DRAFFENVILLE – Reacting to a grievance charging non-compliance with requirements of federal law, the Marshall County Board of Education voted Thursday night to approve the building of a press box and concession facility at the Marshall County High School softball field.
The grievance was filed with the board by Benton resident Mike Ray, parent of a player on the Lady Marshals softball team.
Title IX of the Education Amendments of 1972 addresses a wide spectrum of subjects and prohibits discrimination based on gender. Athletic programs in publicly funded schools and colleges are subject to its requirements and have received extensive media coverage over the past four decades as schools have worked to provide equivalent opportunities for women athletes.
One of Ray’s complaints was the absence of a permanent press box and concession facility at the MCHS softball field, while the adjacent baseball field has had a two-story facility for several years.
“I’m kind of disappointed that it had to come to this to get anything done,” Ray said Saturday. He was not present at Thursday’s meeting.

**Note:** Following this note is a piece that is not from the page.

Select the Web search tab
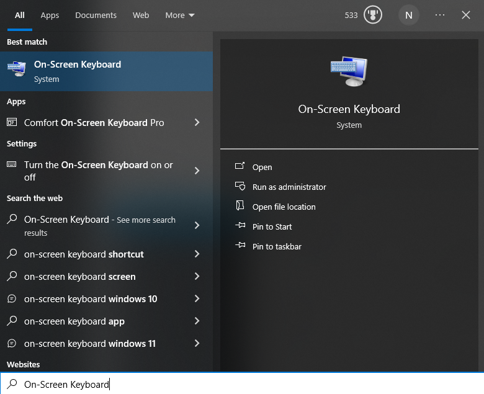pyautogui.click(x=141, y=15)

The board approved the recommendation of Ricky Jones, transportation and maintenance director, to authorize a project application (Ky. Dept. of Education form BG-1) to initiate the project. Jones’ recommendation included an estimated cost of $87,750 for a facility matching the one at the Marshals baseball field.
He based the estimate on a cost of $150 per square foot plus 25 per cent for contingencies.

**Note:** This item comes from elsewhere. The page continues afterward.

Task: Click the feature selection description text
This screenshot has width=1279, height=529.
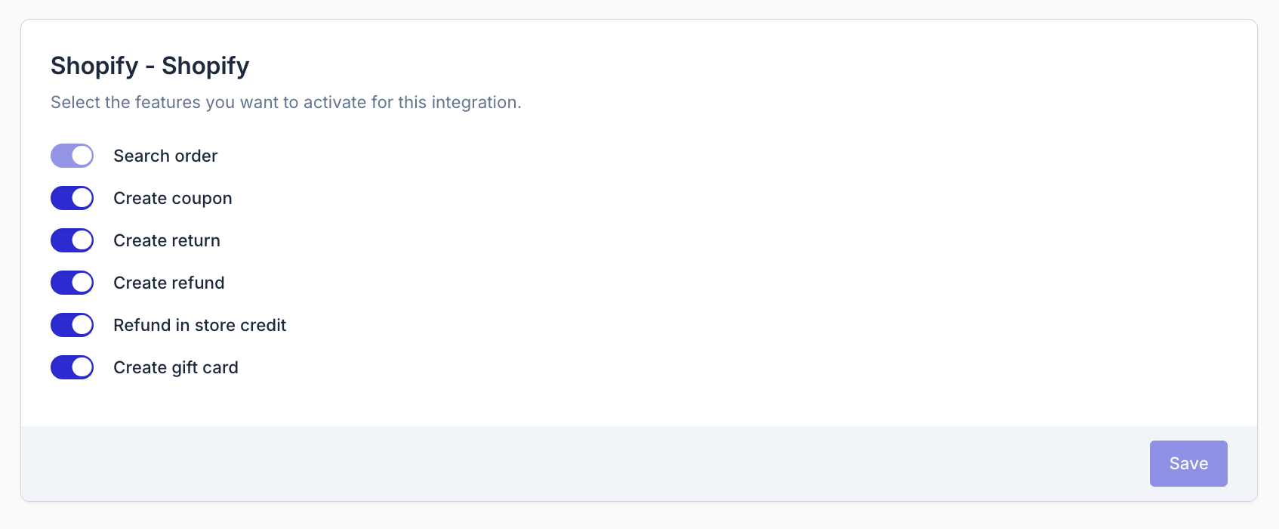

“I hope bids will come in cheaper than that,” he said.
Jones’ recommendation also called for an accelerated time period for bidding the project, awarding a contract and getting construction under way in time for the softball season in the spring.
“The timing is not exactly what I would want it to be,” Jones said. He cited long-range plans that call for construction of a joint concession and restroom facility to be located between the baseball and softball fields.
“In our facilities plan, it was a long-term discretionary item,” Jones said.
But he acknowledged that the school is out of compliance with Title IX mandates for equal facilities.
“This is an issue we knew needed to be addressed,” Jones said. “Softball came along as a sport later than baseball did in our school’s history.”
Ray acknowledged that the matter is likely to be controversial in a time of tight budgets, the cut this year of several teaching positions and a recent bump in the school tax rate.
Ray expressed shock at the cost estimate.
“I think it’s ridiculously high,” he said. “But I’m not a contractor. If they’re going to build the bigger facility with bathrooms and everything that they talked about, I could see it.”
Facilities are the softball field were addressed in the second of six points Ray listed in his grievance.
The first point took MCHS and the school district to task for not having a Title IX policy in place. He expressed frustration in making his concerns known and said he finally resorted to just writing his own grievance, which he submitted to athletic director Jeff Stokes, the Title IX coordinator, on Aug. 13.
The district’s response to that point was to assert that it is in compliance inasmuch as there is no grievance process for KHSAA member schools. Grievances are to be filed with the federal Office of Civil Rights.
Other points of the grievance included:
n Inequality of publicity. The grievance cited specifics such as schedule cards, calendars “and any other publications currently used by the school” and stated that radio and television broadcasts should be expanded to include more female sports teams.
The district responded that it does not restrict or promote broadcasts of one sport over another and that pocket schedules are available for every sport except cross country. Schedules are also supposed to be posted on the MCHS website and the district administration encourages all coaches to set up their own websites with information specific to their sport.
n Inequality of coaching experience and qualifications. The grievance stated that “future hiring of coaches” focus on experience and qualifications “to bridge the current gap” between boys and girls sport coaches.
“Marshall County Schools cannot be restricted in the hiring of personnel,” the district stated in a reply to Ray. “Based on the pool of applicants, the best coaches possible are hired for our athletic teams. We cannot commit to future hiring of coaches because we are limited to those individuals who apply for the positions.”
n Inequality of participation ratios. The grievance questioned the use of cheerleading and bass fishing in calculating figures, and stated that only sports approved by the Office of Civil Rights be used in determining those numbers.
The school responded that the male-female ratio was reviewed and approved by the KHSAA and that cheerleading was not used in the calculation of the ratio.
n Lack of training for Title IX administrators. The grievance specified that an internal review team be formed and trained, that a self-audit be performed and results reported to the coordinators and the superintendent, that an oversight committee be formed to ensure that problem areas are noted and addressed, and that progress reports be submitted to the oversight committee. The grievance also requested that Stokes be relieved of his duties as Title IX coordinator.
The school reported that MCHS principal Amy Waggoner, Stokes, MCHS Athletic Director and Angie Fisk, District Title IX coordinator, attended Title IX training on Sept. 13. Also, a KHSAA revisit audit was conducted Oct. 13, 2011, with no violations noted. Fisk will review and recommend further action needed for Title IX compliance, the response stated.